* What is required *
A word-for-word transcription of the whole listing is required.

* Data under study *
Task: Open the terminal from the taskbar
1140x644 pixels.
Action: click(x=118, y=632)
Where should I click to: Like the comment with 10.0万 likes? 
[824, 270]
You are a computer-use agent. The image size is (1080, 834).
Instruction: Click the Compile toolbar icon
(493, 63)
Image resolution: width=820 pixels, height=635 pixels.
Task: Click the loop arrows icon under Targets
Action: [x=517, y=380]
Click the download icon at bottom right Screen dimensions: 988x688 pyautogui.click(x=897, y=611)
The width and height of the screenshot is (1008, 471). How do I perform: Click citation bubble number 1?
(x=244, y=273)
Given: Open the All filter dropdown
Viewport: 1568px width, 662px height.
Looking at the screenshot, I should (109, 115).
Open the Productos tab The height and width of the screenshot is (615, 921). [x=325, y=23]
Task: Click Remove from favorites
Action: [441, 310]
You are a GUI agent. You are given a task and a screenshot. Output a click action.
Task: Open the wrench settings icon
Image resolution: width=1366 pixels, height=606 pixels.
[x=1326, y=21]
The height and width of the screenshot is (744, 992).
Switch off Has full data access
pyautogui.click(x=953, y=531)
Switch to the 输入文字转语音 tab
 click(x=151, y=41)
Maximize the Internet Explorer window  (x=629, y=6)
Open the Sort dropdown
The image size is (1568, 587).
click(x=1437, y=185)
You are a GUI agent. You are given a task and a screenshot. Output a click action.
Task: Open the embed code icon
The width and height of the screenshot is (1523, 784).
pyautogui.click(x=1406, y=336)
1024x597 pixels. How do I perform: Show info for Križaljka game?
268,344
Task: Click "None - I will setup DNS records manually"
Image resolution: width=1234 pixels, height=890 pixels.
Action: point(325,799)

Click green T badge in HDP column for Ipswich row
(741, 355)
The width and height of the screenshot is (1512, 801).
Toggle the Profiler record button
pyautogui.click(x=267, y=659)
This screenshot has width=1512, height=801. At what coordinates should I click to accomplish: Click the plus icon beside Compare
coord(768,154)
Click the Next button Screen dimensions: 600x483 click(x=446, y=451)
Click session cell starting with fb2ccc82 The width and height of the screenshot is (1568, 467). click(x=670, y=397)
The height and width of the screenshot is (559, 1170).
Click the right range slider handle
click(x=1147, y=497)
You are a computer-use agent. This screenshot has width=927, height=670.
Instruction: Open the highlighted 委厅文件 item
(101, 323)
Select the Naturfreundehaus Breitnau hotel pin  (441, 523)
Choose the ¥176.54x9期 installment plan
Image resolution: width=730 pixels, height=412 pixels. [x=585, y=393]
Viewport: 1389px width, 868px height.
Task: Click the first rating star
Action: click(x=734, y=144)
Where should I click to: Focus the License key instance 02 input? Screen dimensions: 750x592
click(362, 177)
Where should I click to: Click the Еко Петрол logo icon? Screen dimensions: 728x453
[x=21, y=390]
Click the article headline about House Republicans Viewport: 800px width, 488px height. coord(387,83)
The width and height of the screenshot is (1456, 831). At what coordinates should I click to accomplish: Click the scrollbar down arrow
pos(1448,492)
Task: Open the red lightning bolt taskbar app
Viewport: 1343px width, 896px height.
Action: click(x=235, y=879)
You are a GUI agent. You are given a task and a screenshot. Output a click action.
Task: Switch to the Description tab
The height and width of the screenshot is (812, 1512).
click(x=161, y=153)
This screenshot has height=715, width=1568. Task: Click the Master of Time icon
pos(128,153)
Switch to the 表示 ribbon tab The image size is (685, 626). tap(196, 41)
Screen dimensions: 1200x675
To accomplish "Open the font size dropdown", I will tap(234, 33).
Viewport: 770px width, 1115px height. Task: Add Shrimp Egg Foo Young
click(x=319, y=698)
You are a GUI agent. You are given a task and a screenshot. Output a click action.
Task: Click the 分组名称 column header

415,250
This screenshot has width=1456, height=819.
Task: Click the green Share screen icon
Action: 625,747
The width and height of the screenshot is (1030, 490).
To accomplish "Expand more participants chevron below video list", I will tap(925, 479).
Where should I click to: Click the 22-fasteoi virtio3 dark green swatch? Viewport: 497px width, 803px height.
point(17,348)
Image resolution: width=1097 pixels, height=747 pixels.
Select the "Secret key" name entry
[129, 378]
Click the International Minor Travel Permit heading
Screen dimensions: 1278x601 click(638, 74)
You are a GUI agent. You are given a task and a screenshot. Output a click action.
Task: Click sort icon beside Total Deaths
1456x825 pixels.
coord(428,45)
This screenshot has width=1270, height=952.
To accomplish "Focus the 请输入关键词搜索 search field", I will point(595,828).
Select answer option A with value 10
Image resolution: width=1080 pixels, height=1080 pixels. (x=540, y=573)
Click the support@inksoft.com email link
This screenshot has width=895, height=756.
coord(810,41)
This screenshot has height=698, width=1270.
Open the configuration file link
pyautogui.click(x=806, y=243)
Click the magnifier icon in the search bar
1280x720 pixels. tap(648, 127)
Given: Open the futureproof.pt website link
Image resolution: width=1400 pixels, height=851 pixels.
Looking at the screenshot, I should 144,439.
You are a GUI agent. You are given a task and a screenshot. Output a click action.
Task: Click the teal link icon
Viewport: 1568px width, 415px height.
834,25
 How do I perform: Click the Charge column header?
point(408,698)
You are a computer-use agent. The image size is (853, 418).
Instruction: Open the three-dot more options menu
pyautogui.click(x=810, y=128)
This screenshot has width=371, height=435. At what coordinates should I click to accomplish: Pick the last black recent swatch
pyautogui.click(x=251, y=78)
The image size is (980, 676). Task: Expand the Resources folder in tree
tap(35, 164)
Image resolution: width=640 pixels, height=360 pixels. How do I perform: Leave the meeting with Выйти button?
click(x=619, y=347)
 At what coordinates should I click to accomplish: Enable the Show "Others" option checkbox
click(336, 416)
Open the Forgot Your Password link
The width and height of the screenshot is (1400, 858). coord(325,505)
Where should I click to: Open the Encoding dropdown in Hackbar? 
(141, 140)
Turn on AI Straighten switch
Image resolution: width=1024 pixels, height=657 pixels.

* The completed task *
Task: Open the terminal from the taskbar
1140x644 pixels.
Action: click(x=118, y=632)
Where should I click to: Like the comment with 10.0万 likes? 
[824, 270]
You are a computer-use agent. The image size is (1080, 834).
Instruction: Click the Compile toolbar icon
(493, 63)
Image resolution: width=820 pixels, height=635 pixels.
Task: Click the loop arrows icon under Targets
Action: [x=517, y=380]
Click the download icon at bottom right Screen dimensions: 988x688 pyautogui.click(x=897, y=611)
The width and height of the screenshot is (1008, 471). How do I perform: Click citation bubble number 1?
(x=244, y=273)
Given: Open the All filter dropdown
Viewport: 1568px width, 662px height.
Looking at the screenshot, I should (109, 115).
Open the Productos tab The height and width of the screenshot is (615, 921). [x=325, y=23]
Task: Click Remove from favorites
Action: [441, 310]
You are a GUI agent. You are given a task and a screenshot. Output a click action.
Task: Open the wrench settings icon
Image resolution: width=1366 pixels, height=606 pixels.
[x=1326, y=21]
The height and width of the screenshot is (744, 992).
Switch off Has full data access
pyautogui.click(x=953, y=531)
Switch to the 输入文字转语音 tab
 click(x=151, y=41)
Maximize the Internet Explorer window  (x=629, y=6)
Open the Sort dropdown
The image size is (1568, 587).
click(x=1437, y=185)
You are a GUI agent. You are given a task and a screenshot. Output a click action.
Task: Open the embed code icon
The width and height of the screenshot is (1523, 784).
pyautogui.click(x=1406, y=336)
1024x597 pixels. How do I perform: Show info for Križaljka game?
268,344
Task: Click "None - I will setup DNS records manually"
Image resolution: width=1234 pixels, height=890 pixels.
Action: point(325,799)

Click green T badge in HDP column for Ipswich row
(741, 355)
The width and height of the screenshot is (1512, 801).
Toggle the Profiler record button
pyautogui.click(x=267, y=659)
This screenshot has width=1512, height=801. At what coordinates should I click to accomplish: Click the plus icon beside Compare
coord(768,154)
Click the Next button Screen dimensions: 600x483 click(x=446, y=451)
Click session cell starting with fb2ccc82 The width and height of the screenshot is (1568, 467). click(x=670, y=397)
The height and width of the screenshot is (559, 1170).
Click the right range slider handle
click(x=1147, y=497)
You are a computer-use agent. This screenshot has width=927, height=670.
Instruction: Open the highlighted 委厅文件 item
(101, 323)
Select the Naturfreundehaus Breitnau hotel pin  (441, 523)
Choose the ¥176.54x9期 installment plan
Image resolution: width=730 pixels, height=412 pixels. [x=585, y=393]
Viewport: 1389px width, 868px height.
Task: Click the first rating star
Action: click(x=734, y=144)
Where should I click to: Focus the License key instance 02 input? Screen dimensions: 750x592
click(362, 177)
Where should I click to: Click the Еко Петрол logo icon? Screen dimensions: 728x453
[x=21, y=390]
Click the article headline about House Republicans Viewport: 800px width, 488px height. coord(387,83)
The width and height of the screenshot is (1456, 831). At what coordinates should I click to accomplish: Click the scrollbar down arrow
pos(1448,492)
Task: Open the red lightning bolt taskbar app
Viewport: 1343px width, 896px height.
Action: click(x=235, y=879)
You are a GUI agent. You are given a task and a screenshot. Output a click action.
Task: Switch to the Description tab
The height and width of the screenshot is (812, 1512).
click(x=161, y=153)
This screenshot has height=715, width=1568. Task: Click the Master of Time icon
pos(128,153)
Switch to the 表示 ribbon tab The image size is (685, 626). tap(196, 41)
Screen dimensions: 1200x675
To accomplish "Open the font size dropdown", I will tap(234, 33).
Viewport: 770px width, 1115px height. Task: Add Shrimp Egg Foo Young
click(x=319, y=698)
You are a GUI agent. You are given a task and a screenshot. Output a click action.
Task: Click the 分组名称 column header

415,250
This screenshot has width=1456, height=819.
Task: Click the green Share screen icon
Action: 625,747
The width and height of the screenshot is (1030, 490).
To accomplish "Expand more participants chevron below video list", I will tap(925, 479).
Where should I click to: Click the 22-fasteoi virtio3 dark green swatch? Viewport: 497px width, 803px height.
point(17,348)
Image resolution: width=1097 pixels, height=747 pixels.
Select the "Secret key" name entry
[129, 378]
Click the International Minor Travel Permit heading
Screen dimensions: 1278x601 click(638, 74)
You are a GUI agent. You are given a task and a screenshot. Output a click action.
Task: Click sort icon beside Total Deaths
1456x825 pixels.
coord(428,45)
This screenshot has width=1270, height=952.
To accomplish "Focus the 请输入关键词搜索 search field", I will point(595,828).
Select answer option A with value 10
Image resolution: width=1080 pixels, height=1080 pixels. (x=540, y=573)
Click the support@inksoft.com email link
This screenshot has width=895, height=756.
coord(810,41)
This screenshot has height=698, width=1270.
Open the configuration file link
pyautogui.click(x=806, y=243)
Click the magnifier icon in the search bar
1280x720 pixels. tap(648, 127)
Given: Open the futureproof.pt website link
Image resolution: width=1400 pixels, height=851 pixels.
Looking at the screenshot, I should 144,439.
You are a GUI agent. You are given a task and a screenshot. Output a click action.
Task: Click the teal link icon
Viewport: 1568px width, 415px height.
834,25
 How do I perform: Click the Charge column header?
point(408,698)
You are a computer-use agent. The image size is (853, 418).
Instruction: Open the three-dot more options menu
pyautogui.click(x=810, y=128)
This screenshot has width=371, height=435. At what coordinates should I click to accomplish: Pick the last black recent swatch
pyautogui.click(x=251, y=78)
The image size is (980, 676). Task: Expand the Resources folder in tree
tap(35, 164)
Image resolution: width=640 pixels, height=360 pixels. How do I perform: Leave the meeting with Выйти button?
click(x=619, y=347)
 At what coordinates should I click to accomplish: Enable the Show "Others" option checkbox
click(336, 416)
Open the Forgot Your Password link
The width and height of the screenshot is (1400, 858). coord(325,505)
Where should I click to: Open the Encoding dropdown in Hackbar? 
(141, 140)
Turn on AI Straighten switch
Image resolution: width=1024 pixels, height=657 pixels.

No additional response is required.